▸ **Work instruction**: Copy exactly the lines from the one containing "600x403 pixels." through the last line of the records, both included, and nothing more.

▸ **Records provided**:
________________

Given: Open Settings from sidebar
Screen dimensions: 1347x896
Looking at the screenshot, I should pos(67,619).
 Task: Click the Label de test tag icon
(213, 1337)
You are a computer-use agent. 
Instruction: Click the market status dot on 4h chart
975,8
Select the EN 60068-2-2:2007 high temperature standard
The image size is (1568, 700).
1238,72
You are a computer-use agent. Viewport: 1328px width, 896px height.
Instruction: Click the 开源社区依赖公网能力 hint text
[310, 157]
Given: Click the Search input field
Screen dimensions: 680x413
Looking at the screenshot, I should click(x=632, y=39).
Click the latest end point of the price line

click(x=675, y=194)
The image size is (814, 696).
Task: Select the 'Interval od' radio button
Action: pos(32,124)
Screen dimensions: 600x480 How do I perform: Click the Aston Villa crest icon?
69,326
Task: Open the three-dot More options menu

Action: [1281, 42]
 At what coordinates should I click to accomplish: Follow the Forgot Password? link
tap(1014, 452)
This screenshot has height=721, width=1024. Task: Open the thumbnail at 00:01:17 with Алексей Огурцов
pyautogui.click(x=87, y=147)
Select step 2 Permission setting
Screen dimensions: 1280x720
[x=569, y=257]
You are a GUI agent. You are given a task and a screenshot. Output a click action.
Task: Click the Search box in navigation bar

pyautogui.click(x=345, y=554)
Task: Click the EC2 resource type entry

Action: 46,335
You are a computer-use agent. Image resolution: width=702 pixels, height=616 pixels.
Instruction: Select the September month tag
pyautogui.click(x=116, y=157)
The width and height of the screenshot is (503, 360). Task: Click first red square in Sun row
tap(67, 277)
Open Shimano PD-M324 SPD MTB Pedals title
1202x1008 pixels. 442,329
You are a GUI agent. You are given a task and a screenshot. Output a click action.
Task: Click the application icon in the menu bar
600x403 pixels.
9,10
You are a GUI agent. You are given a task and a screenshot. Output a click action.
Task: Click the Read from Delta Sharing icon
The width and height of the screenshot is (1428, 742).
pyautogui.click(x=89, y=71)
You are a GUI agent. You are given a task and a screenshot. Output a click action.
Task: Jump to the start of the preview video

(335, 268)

________________

▸ **Result of the exercise**:
600x403 pixels.
9,10
You are a GUI agent. You are given a task and a screenshot. Output a click action.
Task: Click the Read from Delta Sharing icon
The width and height of the screenshot is (1428, 742).
pyautogui.click(x=89, y=71)
You are a GUI agent. You are given a task and a screenshot. Output a click action.
Task: Jump to the start of the preview video

(335, 268)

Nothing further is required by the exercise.